Kasus penghinaan terhadap Al
Maidah 51 oleh Ahok membuat saya teringat pada Arswendo Atmowiloto tahun 1990
lalu.
Saat itu, ada sebuah tabloid
bernama Monitor yang sangat terkenal, bahkan oplahnya terbesar di Indonesia,
didirikan oleh Arswendo, bernaung di bawah Gramedia Group. Monitor ini bisa
dikategorikan sebagai tabloid gosip, hiburan, mengumbar foto perempuan sexy,
dan segmen pembacanya adalah kalangan menengah ke bawah. Dalam waktu singkat,
Monitor berhasil menjadi media cetak terpopuler di Indonesia.
Suatu ketika, Monitor mengadakan
survey “tokoh idola”. Para pembacanya dipersilahkan menulis nama tokoh idola
mereka, lalu dikirim ke alamat tabloid ini. Setiap orang bebas menulis nama
siapapun sesukanya. Bahkan mau nulis nama pacar sendiri pun dipersilahkan.
Hasil polling ini ternyata sangat
mengejutkan. Nama Presiden Soeharto terpilih sebagai tokoh idola urutan teratas,
disusul oleh BJ Habibie, Soekarno, dan musisi Iwan Fals di tempat keempat. Nama
Arswendo berada di peringkat ke-10, sedangkan nama Nabi Muhammad berada di
peringkat ke-11.
Pencantuman nama Rasulullah SAW
di urutan ke-11 inilah yang memicu kemarahan umat Islam. Saat itu, gerakan
massa untuk mendemo Arswendo dan Tabloid Monitor sangatlah masif.
Singkat cerita, Asrwendo berhasil
masuk penjara, dan tabloid Monitor terpaksa berhenti terbit selamanya, padahal
ketika itu sedang ngetop-ngetopnya.
Sampai saat ini, saya sendiri
sebenarnya masih ragu; apakah Arswendo memang benar-benar punya niat menghina
Rasulullah? Bisa ya, bisa tidak. Sebab ini urusan NIAT di dalam hati, yang tahu
hanya Allah dan Arwendo sendiri.
Bisa saja ketika itu Arswendo
memang berniat menghina Islam. Namun bisa juga dia hanya berusaha jujur
menampilkan hasil polling apa adanya. Bahkan bisa juga dia tidak tahu bahwa
mencantumkan nama Nabi Muhammad di urutan ke-11 polling tersebut bisa memicu
kemarahan umat Islam. Atau bisa juga pencantuman nama Rasulullah tersebut di
urutan ke-11 hanya sebuah rekayasa, alias hasil polling yang dicantumkan tidak
sesuai kenyataan (yang memang tujuannya untuk menghina Islam).
# # # #
◆ PERINTAH 1 ◆
Jawablah pertanyaan berikut berdasarkan teks tentang tabloid Monitor.
(a) Tabloid Monitor bernaung di bawah kelompok usaha apa?
(b) Siapa yang terpilih sebagai tokoh idola urutan teratas dalam polling tersebut?
(c) Di peringkat berapa nama Arswendo berada?
◆ PERINTAH 2 ◆
Teruskan teks tentang kasus Arswendo dan tabloid Monitor, dimulai setelah kalimat terakhirnya.
Materi berikut tidak berkaitan dengan teks di atas.
# # # #
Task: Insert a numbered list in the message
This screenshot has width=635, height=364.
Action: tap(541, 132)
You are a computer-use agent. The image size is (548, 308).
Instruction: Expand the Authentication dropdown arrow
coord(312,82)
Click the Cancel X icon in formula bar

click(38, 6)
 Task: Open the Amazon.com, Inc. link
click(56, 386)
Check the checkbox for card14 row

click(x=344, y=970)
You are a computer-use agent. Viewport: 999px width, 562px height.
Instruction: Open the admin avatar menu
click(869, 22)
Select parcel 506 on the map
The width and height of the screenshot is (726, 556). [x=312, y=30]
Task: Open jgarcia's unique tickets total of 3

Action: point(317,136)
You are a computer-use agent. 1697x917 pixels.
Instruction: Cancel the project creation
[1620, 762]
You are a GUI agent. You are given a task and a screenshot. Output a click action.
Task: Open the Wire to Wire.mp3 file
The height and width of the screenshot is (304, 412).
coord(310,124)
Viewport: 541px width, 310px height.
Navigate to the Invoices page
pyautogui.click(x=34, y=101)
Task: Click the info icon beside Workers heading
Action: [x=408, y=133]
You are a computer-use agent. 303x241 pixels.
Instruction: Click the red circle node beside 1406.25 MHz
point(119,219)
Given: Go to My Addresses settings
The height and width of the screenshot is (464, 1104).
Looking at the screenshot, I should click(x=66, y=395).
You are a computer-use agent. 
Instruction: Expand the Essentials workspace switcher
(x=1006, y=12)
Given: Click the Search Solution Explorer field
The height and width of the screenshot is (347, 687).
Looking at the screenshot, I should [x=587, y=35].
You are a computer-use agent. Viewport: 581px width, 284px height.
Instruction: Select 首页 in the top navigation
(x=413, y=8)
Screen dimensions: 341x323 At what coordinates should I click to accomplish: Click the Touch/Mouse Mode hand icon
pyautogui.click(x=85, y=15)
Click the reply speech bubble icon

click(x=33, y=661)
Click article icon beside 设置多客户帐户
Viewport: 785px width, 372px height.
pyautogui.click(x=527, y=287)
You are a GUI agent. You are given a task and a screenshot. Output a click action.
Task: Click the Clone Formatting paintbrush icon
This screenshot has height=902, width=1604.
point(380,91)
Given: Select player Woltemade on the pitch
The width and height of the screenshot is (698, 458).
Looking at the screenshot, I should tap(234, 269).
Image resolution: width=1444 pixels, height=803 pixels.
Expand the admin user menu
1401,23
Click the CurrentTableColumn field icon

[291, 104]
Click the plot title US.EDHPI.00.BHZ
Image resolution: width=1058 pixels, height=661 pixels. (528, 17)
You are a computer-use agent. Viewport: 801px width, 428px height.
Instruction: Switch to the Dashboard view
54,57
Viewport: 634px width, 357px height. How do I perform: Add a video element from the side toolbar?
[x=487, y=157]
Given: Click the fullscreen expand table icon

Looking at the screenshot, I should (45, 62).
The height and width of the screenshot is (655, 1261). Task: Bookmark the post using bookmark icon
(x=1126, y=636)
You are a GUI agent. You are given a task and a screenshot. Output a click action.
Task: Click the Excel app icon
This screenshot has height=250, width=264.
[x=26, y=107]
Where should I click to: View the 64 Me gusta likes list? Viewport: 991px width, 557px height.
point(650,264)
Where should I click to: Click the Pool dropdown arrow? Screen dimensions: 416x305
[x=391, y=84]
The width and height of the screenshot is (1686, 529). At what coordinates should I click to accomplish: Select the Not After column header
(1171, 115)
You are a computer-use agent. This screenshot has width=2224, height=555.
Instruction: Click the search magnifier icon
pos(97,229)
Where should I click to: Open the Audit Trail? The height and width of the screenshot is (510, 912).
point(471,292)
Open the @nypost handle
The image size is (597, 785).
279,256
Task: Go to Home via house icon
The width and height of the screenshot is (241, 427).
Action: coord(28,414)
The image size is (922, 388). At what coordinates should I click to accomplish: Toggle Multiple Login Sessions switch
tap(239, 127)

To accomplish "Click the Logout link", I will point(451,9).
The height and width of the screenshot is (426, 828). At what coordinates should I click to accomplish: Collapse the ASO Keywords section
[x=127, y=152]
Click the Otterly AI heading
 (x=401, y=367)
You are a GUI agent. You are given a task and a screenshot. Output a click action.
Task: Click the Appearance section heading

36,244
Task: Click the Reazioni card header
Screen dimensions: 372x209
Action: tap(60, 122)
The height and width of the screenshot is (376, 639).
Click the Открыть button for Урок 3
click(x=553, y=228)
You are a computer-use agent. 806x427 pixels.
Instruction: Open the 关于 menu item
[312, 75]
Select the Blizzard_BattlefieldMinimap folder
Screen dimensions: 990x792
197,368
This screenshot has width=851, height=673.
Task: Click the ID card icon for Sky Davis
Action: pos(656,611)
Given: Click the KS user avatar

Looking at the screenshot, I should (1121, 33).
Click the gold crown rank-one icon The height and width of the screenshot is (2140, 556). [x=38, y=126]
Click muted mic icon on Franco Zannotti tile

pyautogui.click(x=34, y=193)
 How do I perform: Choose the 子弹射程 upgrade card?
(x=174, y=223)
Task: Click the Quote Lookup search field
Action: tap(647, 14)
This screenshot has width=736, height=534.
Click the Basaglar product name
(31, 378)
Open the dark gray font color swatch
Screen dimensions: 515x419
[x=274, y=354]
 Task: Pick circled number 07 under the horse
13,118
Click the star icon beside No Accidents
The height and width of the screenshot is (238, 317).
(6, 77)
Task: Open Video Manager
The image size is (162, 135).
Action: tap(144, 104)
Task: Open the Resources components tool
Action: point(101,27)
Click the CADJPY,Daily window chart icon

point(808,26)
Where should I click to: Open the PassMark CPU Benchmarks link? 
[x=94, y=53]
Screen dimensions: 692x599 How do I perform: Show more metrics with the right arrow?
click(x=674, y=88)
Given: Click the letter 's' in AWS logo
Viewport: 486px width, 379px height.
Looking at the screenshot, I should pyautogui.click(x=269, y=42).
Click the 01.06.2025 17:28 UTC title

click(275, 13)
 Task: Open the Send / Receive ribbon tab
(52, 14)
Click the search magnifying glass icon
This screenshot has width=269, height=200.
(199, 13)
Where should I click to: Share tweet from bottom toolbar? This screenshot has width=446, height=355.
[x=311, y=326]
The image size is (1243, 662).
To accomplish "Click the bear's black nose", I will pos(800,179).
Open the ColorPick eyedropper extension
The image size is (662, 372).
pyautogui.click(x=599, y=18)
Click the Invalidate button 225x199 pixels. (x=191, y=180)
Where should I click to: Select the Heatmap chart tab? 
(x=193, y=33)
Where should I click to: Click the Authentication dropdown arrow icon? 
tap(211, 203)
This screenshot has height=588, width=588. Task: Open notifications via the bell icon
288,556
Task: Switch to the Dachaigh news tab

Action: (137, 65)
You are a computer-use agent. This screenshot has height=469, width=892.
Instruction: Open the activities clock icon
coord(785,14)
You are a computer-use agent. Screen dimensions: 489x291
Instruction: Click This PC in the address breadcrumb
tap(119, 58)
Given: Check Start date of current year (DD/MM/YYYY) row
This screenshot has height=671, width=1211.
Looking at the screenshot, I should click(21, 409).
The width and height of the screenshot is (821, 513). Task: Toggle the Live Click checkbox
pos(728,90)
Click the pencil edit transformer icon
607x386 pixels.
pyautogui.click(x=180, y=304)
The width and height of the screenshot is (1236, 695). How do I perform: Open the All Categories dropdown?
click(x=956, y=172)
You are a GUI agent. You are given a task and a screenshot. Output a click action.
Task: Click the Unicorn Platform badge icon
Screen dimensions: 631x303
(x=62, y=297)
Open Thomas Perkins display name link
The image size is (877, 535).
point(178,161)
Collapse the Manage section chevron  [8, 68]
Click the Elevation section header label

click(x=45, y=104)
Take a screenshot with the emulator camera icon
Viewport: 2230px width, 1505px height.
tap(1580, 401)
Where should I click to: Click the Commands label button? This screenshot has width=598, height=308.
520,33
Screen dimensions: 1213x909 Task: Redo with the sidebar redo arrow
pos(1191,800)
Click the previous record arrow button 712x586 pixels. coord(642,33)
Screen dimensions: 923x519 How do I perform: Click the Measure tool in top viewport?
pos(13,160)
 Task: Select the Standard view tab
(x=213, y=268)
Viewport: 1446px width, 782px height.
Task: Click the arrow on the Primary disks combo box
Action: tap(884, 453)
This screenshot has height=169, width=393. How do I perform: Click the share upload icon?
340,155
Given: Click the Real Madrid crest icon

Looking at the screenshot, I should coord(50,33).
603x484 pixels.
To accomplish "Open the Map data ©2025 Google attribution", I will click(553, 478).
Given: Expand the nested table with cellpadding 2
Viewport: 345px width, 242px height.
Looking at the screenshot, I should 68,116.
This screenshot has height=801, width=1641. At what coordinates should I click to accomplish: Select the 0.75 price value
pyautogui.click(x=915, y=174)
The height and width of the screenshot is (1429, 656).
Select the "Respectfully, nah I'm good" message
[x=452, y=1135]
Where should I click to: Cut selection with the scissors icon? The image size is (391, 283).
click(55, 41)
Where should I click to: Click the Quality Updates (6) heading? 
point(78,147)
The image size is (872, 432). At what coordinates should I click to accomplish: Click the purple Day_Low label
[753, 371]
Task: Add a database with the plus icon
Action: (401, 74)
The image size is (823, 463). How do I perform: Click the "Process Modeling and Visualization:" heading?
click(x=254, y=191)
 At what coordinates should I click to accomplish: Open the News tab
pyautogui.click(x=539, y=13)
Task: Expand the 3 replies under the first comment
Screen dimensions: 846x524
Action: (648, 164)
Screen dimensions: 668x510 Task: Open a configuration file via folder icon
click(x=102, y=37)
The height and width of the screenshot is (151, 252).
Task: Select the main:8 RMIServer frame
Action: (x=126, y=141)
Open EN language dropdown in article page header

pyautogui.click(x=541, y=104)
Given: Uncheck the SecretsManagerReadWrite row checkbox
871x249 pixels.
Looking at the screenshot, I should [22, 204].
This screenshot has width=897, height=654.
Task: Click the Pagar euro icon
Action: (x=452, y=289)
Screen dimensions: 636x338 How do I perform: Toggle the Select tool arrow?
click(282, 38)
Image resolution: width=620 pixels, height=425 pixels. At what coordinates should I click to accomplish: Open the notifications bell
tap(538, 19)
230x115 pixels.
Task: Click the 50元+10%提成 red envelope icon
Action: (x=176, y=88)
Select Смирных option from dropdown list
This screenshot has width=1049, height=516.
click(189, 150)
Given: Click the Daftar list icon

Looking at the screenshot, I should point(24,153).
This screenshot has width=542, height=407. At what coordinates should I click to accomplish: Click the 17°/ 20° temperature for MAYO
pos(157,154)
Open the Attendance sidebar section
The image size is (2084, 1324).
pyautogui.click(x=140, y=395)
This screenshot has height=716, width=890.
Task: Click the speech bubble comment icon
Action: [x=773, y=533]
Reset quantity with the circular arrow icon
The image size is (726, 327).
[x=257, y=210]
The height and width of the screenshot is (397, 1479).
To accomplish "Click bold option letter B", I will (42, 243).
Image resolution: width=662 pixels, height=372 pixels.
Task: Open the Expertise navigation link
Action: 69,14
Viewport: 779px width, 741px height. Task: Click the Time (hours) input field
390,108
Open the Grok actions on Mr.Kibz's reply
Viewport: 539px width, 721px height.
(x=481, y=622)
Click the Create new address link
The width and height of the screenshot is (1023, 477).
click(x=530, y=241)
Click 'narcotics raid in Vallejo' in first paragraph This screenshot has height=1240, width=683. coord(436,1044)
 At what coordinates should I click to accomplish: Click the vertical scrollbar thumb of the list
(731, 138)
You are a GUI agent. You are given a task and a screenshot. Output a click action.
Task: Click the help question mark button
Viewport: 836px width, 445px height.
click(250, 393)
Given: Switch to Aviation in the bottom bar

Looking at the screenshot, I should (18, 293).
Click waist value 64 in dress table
# # # #
◆ JAWABAN TERTULIS 1 ◆
(a) Gramedia Group.
(b) Presiden Soeharto.
(c) Peringkat ke-10.

◆ JAWABAN TERTULIS 2 ◆
Entah mana yang benar di antara
keempat kemungkinan tersebut, wallahualam. Yang tahu jawabannya hanya Allah dan
Arswendo sendiri.
Namun tiga fakta berikut perlu
kita pahami dengan baik:
1. Di atas sudah saya jelaskan
seperti apakah Tabloid Monitor itu dan siapa saja pembacanya. Menurut saya
(sepertinya Anda juga setuju), sangat masuk akal jika tidak banyak pembaca
Monitor yang mengidolakan Rasulullah. Sebenarnya sangat masuk akal ketika nama
Rasulullah di mata pembaca Monitor ternyata kalah populer dibanding Iwan Fals,
bahkan dibanding Arswendo sendiri (sebab ketika itu, Arswendo cukup narsis
alias sering tampil di tabloid tersebut, sehingga wajar jika dia menjadi sangat
terkenal di sana).
2. Sebagai seorang tokoh,
seharusnya Arswendo memahami bahwa memuat hasil polling yang seperti itu bisa
memicu kemarahan umat Islam. Jadi seharusnya, nama Nabi Muhammad tak perlu
dicantumkan pada hasil polling, untuk menghindari kontroversi.
3. Terlepas dari kemarahan dan
ketersinggungan umat Islam ketika itu, sebenarnya hasil polling tersebut bisa
menjadi bahan intropeksi bagi kita semua. Ternyata selama ini umat Islam tidak
mengidolakan Rasulullah. Kenapa? Di mana salahnya? Mari merenung, intropeksi
diri, lalu berbenah, memperbaiki diri, berusaha agar semakin banyak umat Islam
yang mengidolakan Rasulullah.
* * *
Walau tuduhan penghinaan terhadap
Arwendo ketika itu masih sangat debatable, namun faktanya beliau berhasil
dipenjarakan, bahkan Tabloid Monitor berhasil dihentikan penerbitannya untuk
selamanya.
Nah, bagaimana dengan Ahok?
Apakah tuduhan terhadap dirinya bersifat debatable juga?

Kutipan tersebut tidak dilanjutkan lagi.